Professor Ross Anderson, a security engineer, has warned in an article for SmartHealthcare.com (The devil is in the detail) that the Detailed Care Record (DCR) and the Secondary Uses Service (SUS) were "almost certainly illegal". He recommended that clinical records should be bought and maintained by the doctors who use them, and that no patient data should be stored without the patient's consent.
Should healthcare providers worry? Probably not, when it comes to the issue of whether databases are legal. The relation of European Court of Human Rights judgements to UK law and policy is complex. Harmonisation certainly isn't instant: the court found in 2005 that the British ban on prisoners voting violated their rights, and yet, although the government is considering votes for those with sentences of under four years, the law remains unchanged today. Anyway, the case of I v Finland, on which Anderson relies, hinged on the audit trail for who had viewed records, rather than on access to information per se.
Databases are an emotive topic and polarise debate. This is a shame: nuanced discussions about specific initiatives are much more useful than broadbrush condemnations or defences of government IT. But while last year commentators were incensed about data loss and information assurance, this year it has become fashionable to criticise the very existence of government databases on civil liberties grounds.
It has given some currency to a highly challengeable notion of personal data rights: that an individual has ownership of any data compiled by another person, but relating to them.
Anderson and his co-authors of the Database State report regard it as a "violation of rights" that patients who refuse to allow their X-rays to be stored remotely in digital form cannot receive NHS medical care. They go on to suggest that "personal control of data is a wider issue than privacy," and quote a view that religious women should object to research on birth control which uses medical information derived from their care records in the anonymised aggregate.
This doesn't hold water. The civil liberties argument is strongest when it suggests that unscrupulous operators – perhaps insurance loss adjusters or journalists – might access and misuse sensitive information supplied to hospitals in good faith. It goes without saying that safeguards against this are vital. The argument is much less strong when it appeals to supposed natural and fundamental rights of data ownership and privacy.
Why should an individual receiving free healthcare, from a service not always able to meet every clinical need, have the right to insist on where X-rays of their limbs are stored? People who want care which satisfies their personal quirks as well as their medical needs will always be better served by the private sector.
And why do these hypothetical conscientious objectors to birth control have rights over this data? The data also relates to the doctors who provided care: are their rights over data relating to their professional competence relevant? What do we say about the rights of those whose clinical outcomes might be affected should the data in, say, cancer registries be compromised by widespread opt-outs?

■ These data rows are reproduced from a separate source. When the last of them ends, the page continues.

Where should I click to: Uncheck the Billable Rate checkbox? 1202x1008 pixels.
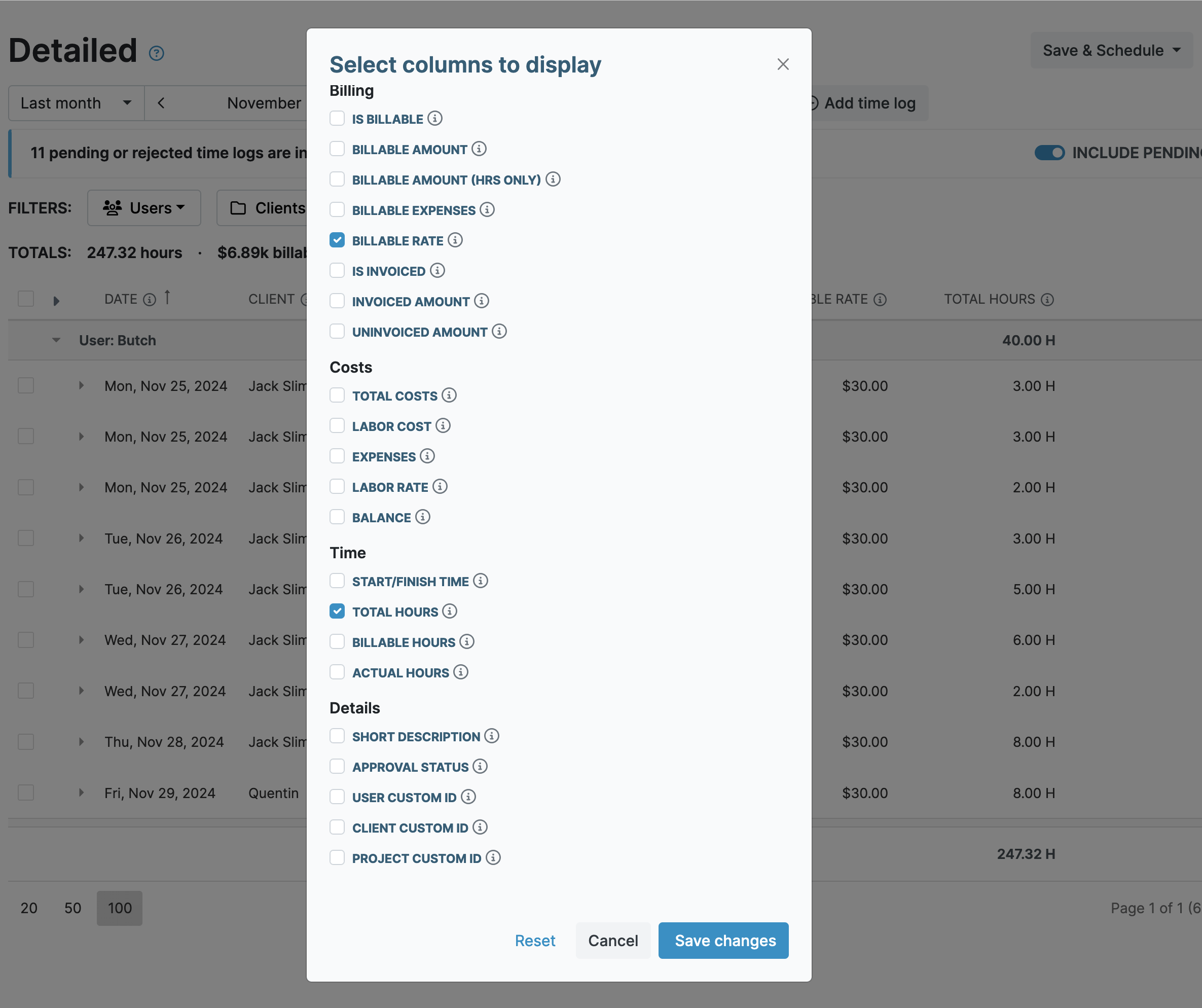pos(337,240)
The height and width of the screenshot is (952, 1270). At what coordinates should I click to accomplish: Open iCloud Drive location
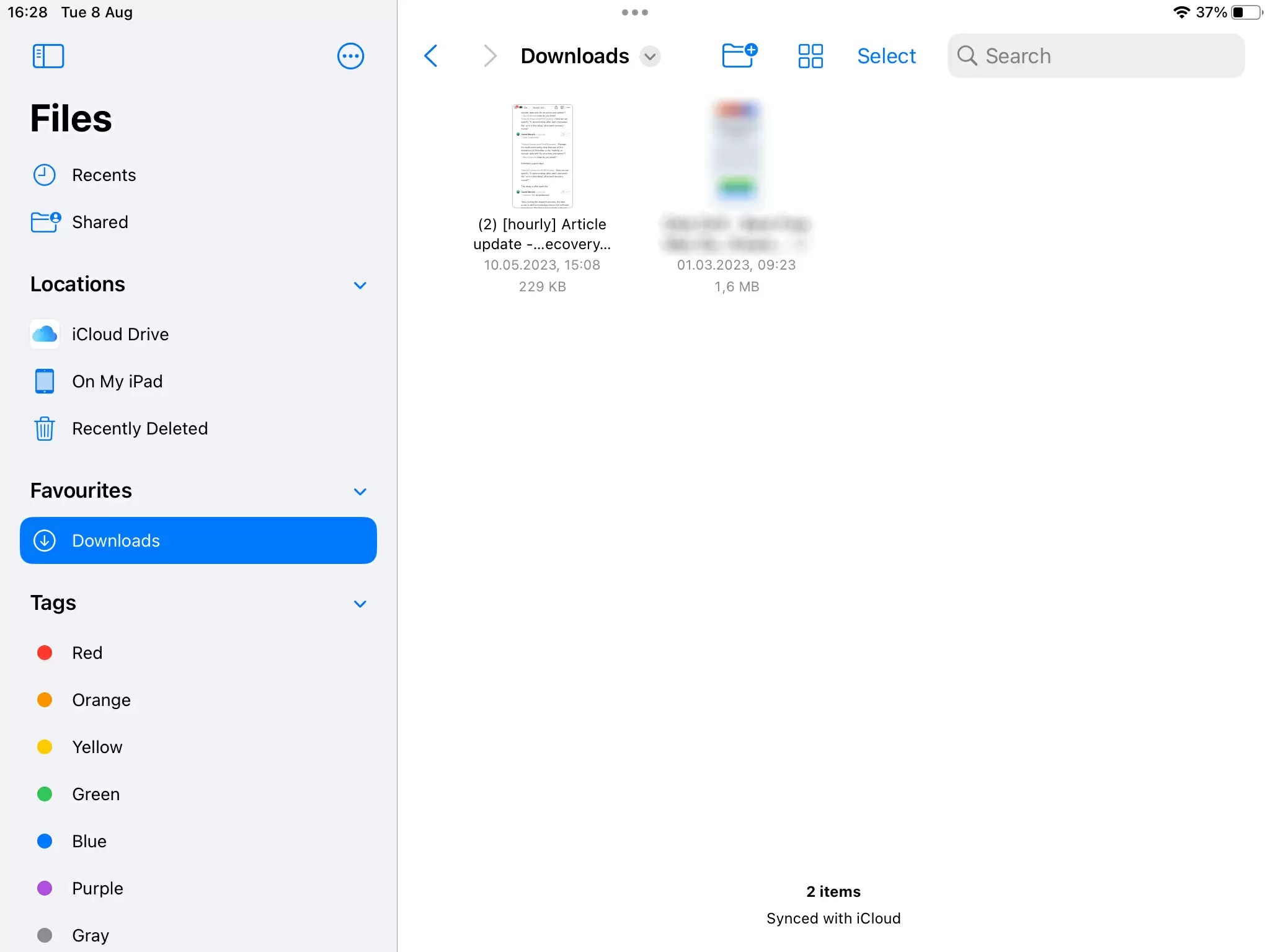[120, 334]
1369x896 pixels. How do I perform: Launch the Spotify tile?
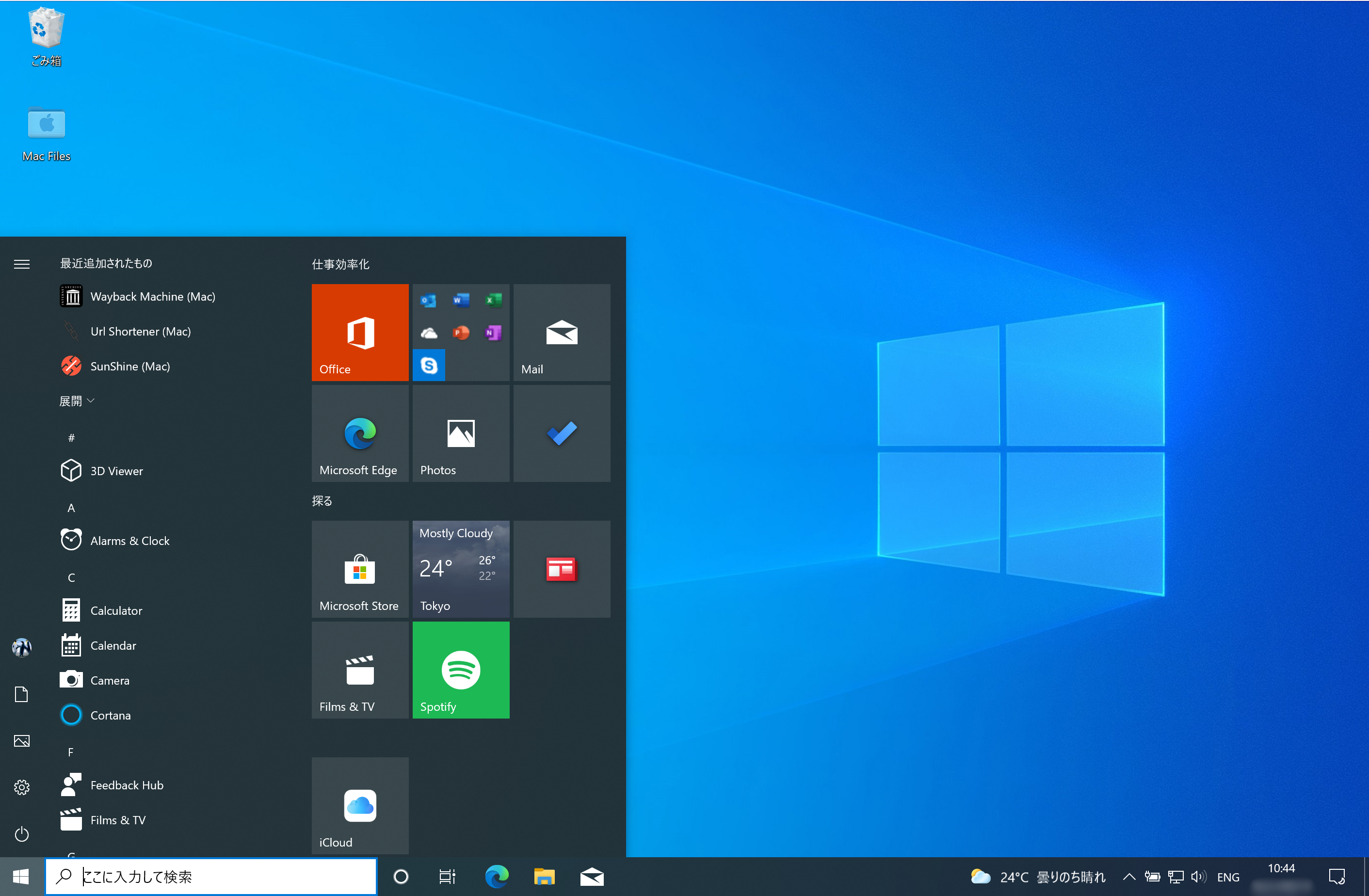tap(460, 670)
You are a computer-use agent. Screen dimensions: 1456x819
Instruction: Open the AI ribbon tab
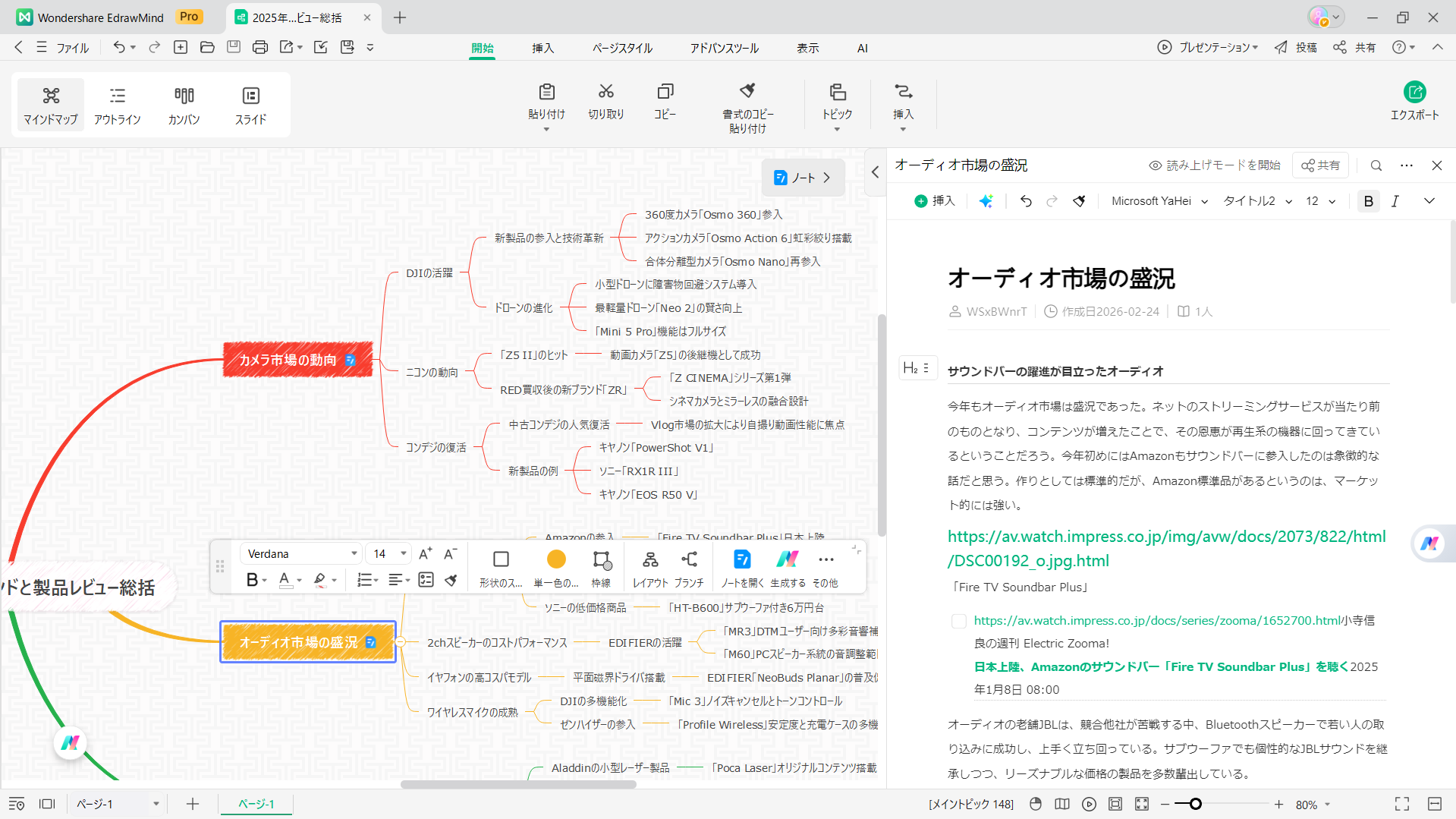[x=862, y=47]
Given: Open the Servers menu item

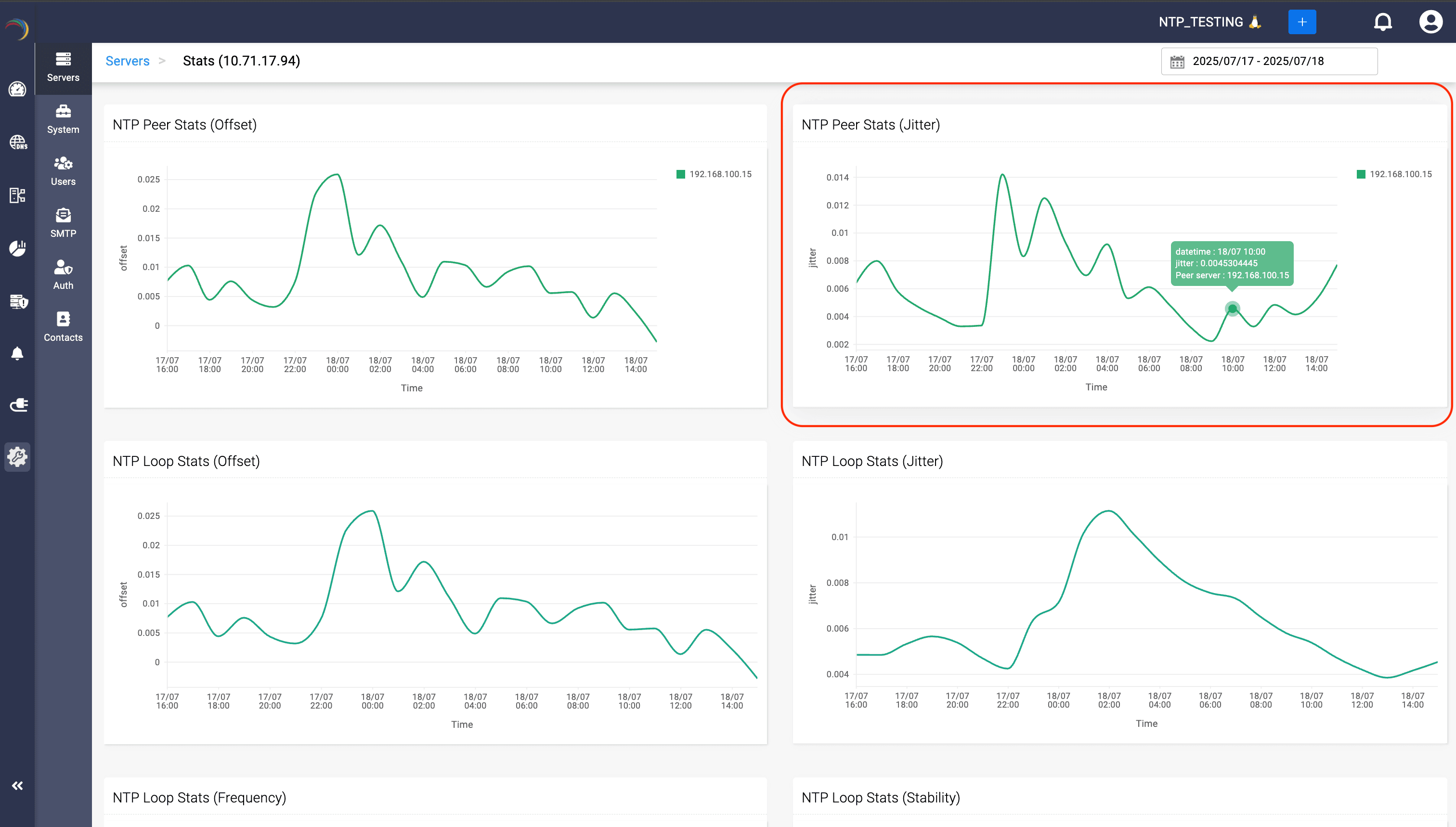Looking at the screenshot, I should (63, 67).
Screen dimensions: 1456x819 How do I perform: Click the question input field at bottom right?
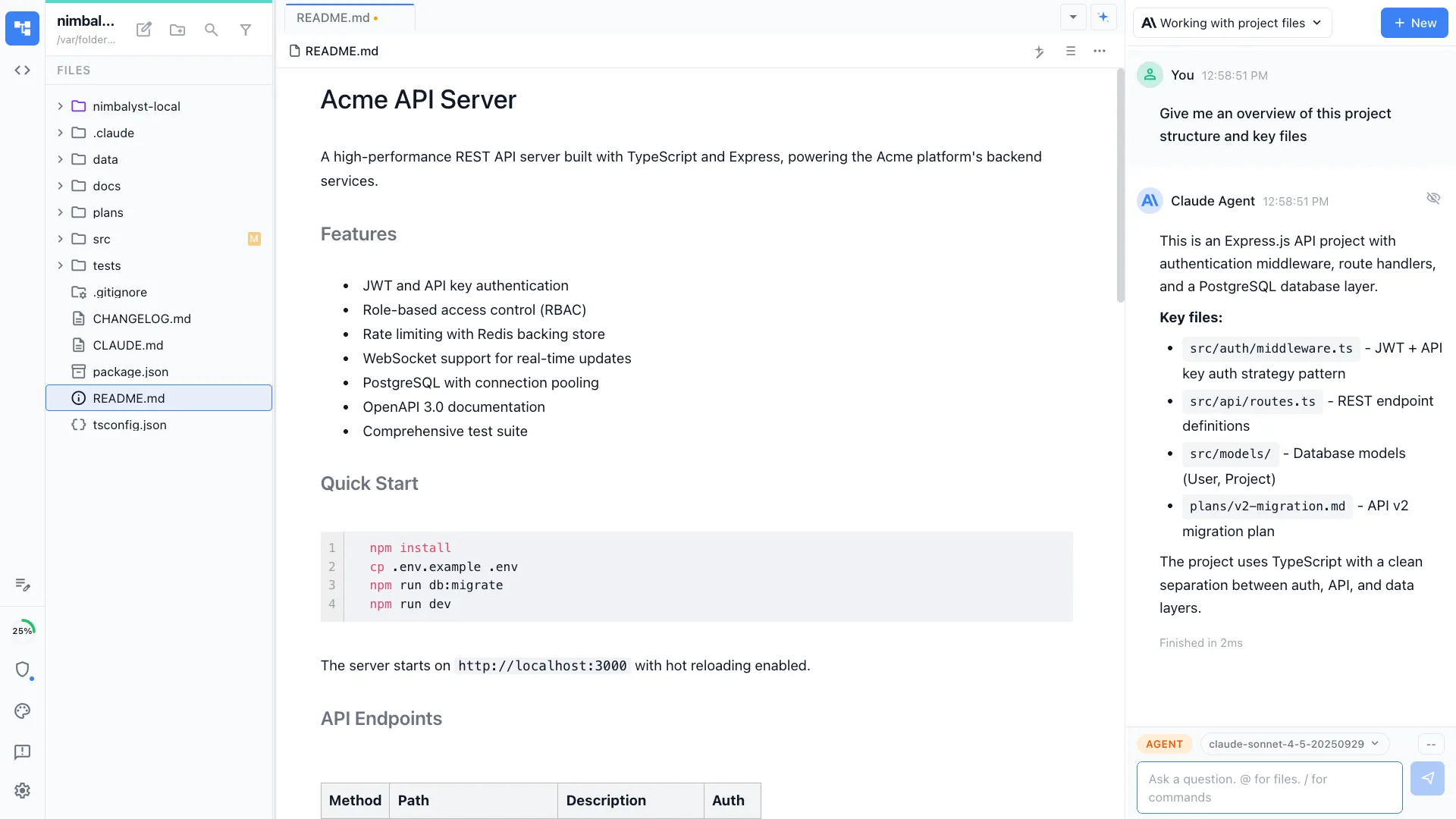click(x=1268, y=787)
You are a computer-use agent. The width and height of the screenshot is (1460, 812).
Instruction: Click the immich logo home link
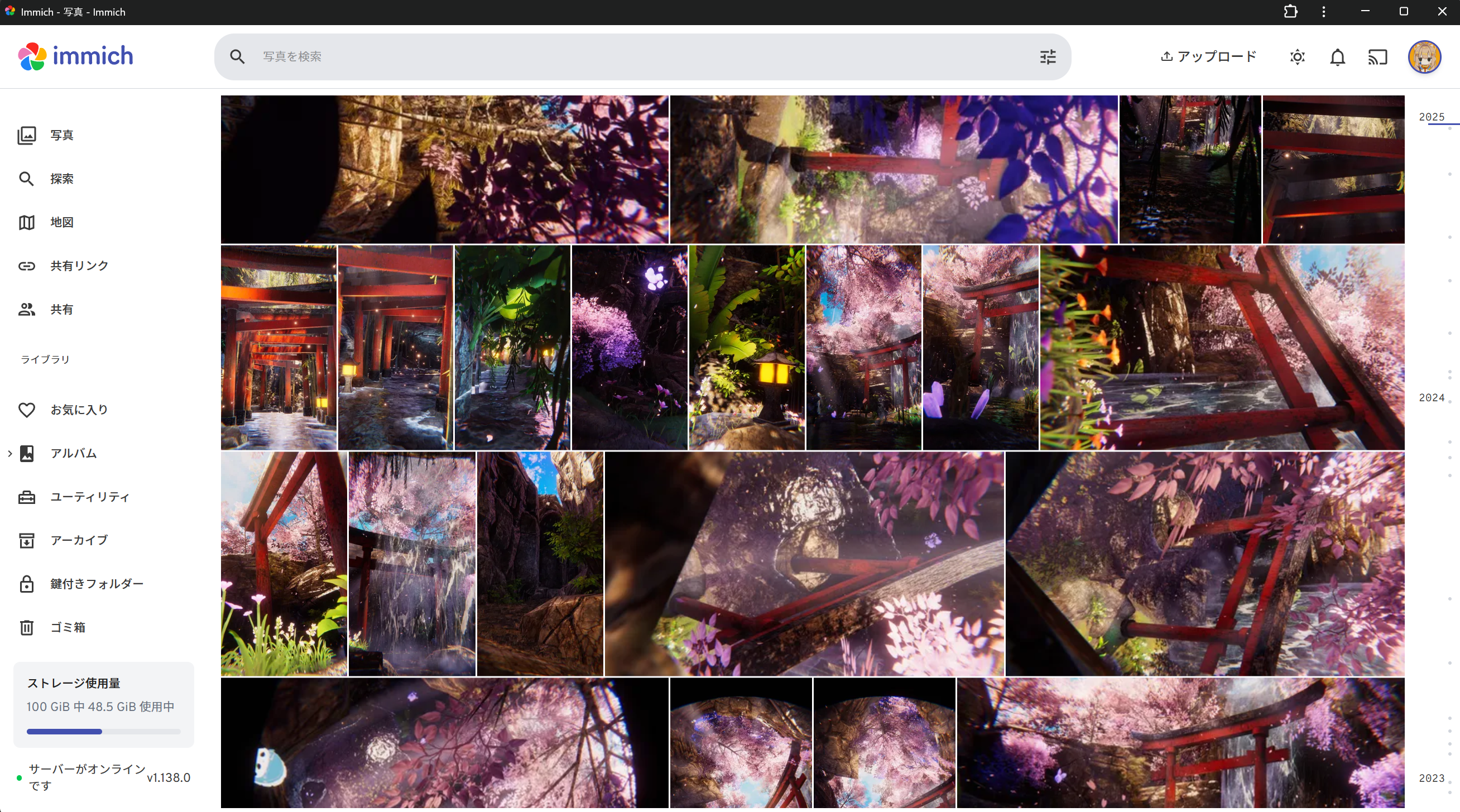(x=76, y=56)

Clinical ethicists engage daily with broad principles of utility and important, yet often conflicting, moral side-constraints. It shouldn't be a problem for them to give due consideration to the notion that patients "own" all data about them, but then to relegate it to its proper place in the hierarchy of competing principles.
Data about the clinical outcomes of NHS processes has immense value both in prioritising investment in treatment, and in promoting evidence based medicine. As taxpayers and as future patients, we should be happy to insist that data about how our national health service functions belongs to all of us.